When court reconvened on Monday morning, the weekend's publicity showed its results. A bailiff whispered to Jake that people had been waiting for the doors to open since five A.M. Thousands had gone home disappointed. The fortunate who did get seats filled the courtroom with babble and shrillness as they waited impatiently for something to happen. A new note of excitement sounded when Tony Corfino walked in beside a Sheriff's Deputy. Jake had insisted that Tony be carefully groomed and dressed each morning before coming into court, and the women among the spectators buzzed with appreciation.
Promptly at ten, Judge Hayward stepped out of his chambers and looked, gimlet-eyed, over the courtroom. The hubub quieted, then faded to stillness. Jake was glad to have Judge Hayward on this case. At forty-seven, he was the youngest Superior Court judge and least wedded to precedent. He was impatient with legal sleight-of-hand, painstakingly insistent on a structure of evidence. "Any mule can kick a barn down; it takes a good carpenter to build one," he had once told Jake.
Selection of the jury proceeded at a creeping pace, which court reporters had come to expect with both the D.A. and Jake Emspak in the same courtroom. In their last clash, they had meticulously examined one hundred and fifty jurors before accepting twelve. But this time, the District Attorney was responsible for most of the delay. Not knowing why Jake had taken the case, the D.A. proceeded nervously and cautiously in questioning each juror: What is your feeling about capital punishment? Would you credit the testimony of an eye witness? Do you believe that a criminal must be punished as decreed by law?
Jake's questions were fewer, and less orthodox. Sometimes he asked: "What is your attitude toward science?" Or, again: "Are you a religious man?" But most frequently he came without preamble to what seemed to be the key to his case:
"What is a man?"
And while this went on in the courtroom, Jake continued his tireless preparations. Research, subpoenas, talking to witnesses, taking depositions, then more research and more subpoenas. Bound the case on the east, the north, the south and the west. Lincoln had said that. Jake's stomach rebelled, and he took to eating a bowl of baby cereal before going to bed in an effort to still its growling and grumbling. Those who knew how hard he worked continued to ask: Where's the money coming from? Why is this important anyway?

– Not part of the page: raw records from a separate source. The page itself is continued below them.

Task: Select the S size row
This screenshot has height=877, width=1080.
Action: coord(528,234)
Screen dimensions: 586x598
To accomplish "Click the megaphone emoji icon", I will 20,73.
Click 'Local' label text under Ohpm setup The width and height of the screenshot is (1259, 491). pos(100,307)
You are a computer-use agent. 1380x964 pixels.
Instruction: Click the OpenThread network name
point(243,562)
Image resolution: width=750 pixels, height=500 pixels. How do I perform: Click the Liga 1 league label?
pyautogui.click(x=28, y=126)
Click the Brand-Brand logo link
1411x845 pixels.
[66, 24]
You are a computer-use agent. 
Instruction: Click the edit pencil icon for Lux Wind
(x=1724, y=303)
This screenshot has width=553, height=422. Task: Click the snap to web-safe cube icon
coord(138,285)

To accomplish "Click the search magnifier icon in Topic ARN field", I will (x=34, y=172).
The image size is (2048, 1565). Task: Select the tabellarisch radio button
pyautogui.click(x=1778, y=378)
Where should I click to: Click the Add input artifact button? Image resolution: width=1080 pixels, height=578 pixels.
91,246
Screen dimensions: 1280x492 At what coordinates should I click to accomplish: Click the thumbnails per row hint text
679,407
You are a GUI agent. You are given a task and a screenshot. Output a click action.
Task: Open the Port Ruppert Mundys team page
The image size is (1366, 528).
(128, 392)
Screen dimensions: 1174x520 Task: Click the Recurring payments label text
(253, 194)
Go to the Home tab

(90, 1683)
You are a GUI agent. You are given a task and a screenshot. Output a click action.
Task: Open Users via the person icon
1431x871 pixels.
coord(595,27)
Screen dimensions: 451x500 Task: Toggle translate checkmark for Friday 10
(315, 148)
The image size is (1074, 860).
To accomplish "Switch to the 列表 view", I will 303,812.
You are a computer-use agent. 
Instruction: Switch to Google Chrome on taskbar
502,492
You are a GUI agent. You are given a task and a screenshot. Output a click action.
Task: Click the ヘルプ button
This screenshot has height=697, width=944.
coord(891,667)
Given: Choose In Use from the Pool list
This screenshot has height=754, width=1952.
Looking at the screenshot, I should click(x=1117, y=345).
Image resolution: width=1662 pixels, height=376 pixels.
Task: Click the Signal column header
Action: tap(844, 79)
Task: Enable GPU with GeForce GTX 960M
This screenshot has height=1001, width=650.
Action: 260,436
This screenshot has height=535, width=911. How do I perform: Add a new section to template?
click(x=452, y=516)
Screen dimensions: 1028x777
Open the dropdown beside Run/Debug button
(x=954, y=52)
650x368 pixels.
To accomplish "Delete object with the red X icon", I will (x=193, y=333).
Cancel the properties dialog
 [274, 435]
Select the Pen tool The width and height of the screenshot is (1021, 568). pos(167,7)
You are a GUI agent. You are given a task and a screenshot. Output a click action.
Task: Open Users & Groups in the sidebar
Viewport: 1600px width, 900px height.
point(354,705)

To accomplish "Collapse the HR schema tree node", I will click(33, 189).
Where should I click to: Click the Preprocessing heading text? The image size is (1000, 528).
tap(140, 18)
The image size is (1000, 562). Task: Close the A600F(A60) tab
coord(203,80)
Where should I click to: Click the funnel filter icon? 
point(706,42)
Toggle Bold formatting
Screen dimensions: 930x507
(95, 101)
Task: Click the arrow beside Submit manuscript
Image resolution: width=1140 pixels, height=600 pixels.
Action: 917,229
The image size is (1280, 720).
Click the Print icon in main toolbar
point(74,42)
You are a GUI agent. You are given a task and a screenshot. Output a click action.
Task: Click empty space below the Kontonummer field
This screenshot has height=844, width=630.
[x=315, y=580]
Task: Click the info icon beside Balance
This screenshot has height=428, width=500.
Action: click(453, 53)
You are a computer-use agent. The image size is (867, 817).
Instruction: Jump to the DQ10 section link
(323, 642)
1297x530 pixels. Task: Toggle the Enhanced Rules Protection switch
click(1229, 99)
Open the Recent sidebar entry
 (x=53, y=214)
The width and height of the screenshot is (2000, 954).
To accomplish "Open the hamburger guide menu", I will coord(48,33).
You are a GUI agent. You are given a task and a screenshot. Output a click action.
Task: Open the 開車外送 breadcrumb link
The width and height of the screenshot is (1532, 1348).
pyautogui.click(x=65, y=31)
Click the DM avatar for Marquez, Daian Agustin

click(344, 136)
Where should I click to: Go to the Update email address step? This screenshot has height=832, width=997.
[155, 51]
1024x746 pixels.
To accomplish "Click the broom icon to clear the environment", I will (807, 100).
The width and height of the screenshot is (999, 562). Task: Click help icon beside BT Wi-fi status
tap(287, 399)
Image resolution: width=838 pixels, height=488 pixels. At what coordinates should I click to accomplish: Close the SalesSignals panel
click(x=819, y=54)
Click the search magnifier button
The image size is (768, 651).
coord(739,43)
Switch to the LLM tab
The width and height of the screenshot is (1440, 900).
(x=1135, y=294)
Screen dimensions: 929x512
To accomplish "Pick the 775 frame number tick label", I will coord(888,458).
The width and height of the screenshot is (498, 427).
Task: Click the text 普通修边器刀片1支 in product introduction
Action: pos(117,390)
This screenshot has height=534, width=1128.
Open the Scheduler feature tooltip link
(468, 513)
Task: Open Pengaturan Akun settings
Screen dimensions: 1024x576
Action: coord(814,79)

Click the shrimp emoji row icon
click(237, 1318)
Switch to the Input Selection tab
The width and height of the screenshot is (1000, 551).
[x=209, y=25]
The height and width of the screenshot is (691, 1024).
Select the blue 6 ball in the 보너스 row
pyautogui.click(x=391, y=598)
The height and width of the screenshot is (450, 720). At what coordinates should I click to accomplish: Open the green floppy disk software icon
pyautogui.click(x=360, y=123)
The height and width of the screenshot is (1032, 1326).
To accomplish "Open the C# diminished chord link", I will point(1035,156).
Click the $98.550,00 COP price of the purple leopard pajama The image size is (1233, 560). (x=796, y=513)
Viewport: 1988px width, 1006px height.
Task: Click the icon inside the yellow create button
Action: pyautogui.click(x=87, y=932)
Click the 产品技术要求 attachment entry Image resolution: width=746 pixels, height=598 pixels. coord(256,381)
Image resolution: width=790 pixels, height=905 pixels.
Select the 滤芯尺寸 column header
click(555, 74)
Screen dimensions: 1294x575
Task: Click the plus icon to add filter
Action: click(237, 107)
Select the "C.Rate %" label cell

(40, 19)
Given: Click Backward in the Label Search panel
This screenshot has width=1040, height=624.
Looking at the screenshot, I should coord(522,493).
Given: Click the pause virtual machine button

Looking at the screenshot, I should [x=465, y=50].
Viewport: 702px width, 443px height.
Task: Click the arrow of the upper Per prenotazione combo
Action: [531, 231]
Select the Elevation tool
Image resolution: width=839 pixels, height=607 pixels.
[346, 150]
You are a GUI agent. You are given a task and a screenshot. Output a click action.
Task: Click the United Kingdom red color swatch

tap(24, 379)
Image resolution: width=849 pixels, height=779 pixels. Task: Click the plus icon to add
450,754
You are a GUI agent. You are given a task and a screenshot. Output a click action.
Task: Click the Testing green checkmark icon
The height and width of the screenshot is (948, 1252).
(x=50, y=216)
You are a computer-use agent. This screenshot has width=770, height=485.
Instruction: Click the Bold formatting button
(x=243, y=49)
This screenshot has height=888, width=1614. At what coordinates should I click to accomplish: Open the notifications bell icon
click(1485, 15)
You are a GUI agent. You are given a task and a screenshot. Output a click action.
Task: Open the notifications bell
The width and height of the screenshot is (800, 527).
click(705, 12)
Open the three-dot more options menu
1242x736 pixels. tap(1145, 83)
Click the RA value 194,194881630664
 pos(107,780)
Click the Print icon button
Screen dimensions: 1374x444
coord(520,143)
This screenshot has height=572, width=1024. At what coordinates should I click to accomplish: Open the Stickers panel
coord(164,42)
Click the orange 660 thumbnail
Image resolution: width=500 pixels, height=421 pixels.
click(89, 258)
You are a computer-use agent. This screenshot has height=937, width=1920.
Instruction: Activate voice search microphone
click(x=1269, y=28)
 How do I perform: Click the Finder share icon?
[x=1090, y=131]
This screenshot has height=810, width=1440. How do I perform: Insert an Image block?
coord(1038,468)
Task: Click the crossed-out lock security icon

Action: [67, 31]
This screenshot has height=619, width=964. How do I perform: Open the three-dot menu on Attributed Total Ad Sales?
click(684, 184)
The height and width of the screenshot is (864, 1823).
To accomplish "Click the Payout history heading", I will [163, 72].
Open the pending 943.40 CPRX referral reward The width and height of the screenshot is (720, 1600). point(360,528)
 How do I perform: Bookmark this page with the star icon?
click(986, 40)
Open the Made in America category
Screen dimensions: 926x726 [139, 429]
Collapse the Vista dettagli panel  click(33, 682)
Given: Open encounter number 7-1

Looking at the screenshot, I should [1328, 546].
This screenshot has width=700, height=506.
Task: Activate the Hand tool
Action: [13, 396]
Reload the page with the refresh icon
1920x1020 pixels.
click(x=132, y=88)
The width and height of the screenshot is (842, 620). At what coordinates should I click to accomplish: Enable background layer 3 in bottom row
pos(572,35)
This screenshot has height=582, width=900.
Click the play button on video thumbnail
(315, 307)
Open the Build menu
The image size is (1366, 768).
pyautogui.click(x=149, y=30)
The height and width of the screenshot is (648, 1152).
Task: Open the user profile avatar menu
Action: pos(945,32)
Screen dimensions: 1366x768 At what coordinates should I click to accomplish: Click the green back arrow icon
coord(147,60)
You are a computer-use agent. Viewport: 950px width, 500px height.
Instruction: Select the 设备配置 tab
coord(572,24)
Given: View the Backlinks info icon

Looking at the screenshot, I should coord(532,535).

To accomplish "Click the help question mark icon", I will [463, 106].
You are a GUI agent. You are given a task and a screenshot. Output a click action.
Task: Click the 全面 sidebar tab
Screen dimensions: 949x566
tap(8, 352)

Whenever speculation started to sag, Jake shrewdly needled it by leaking a fact here, a rumor there. From Los Angeles, the ebullient old television commentator, George Putnam, still indefatigable in his late sixties, reported that a noted brain surgeon had been subpoenaed to testify at the Corfino trial. In New York, Ed Murrow asked the probing, provocative question: Why has Jake Emspak personally invited one of our great religious philosophers to appear as a defense witness?
"I suggest," hinted Murrow, "that you won't find the gold in this case by panning the mainstream. Or, as Plato said...."
The D.A. and his deputies sat up half the night studying an air-check of the Murrow broadcast.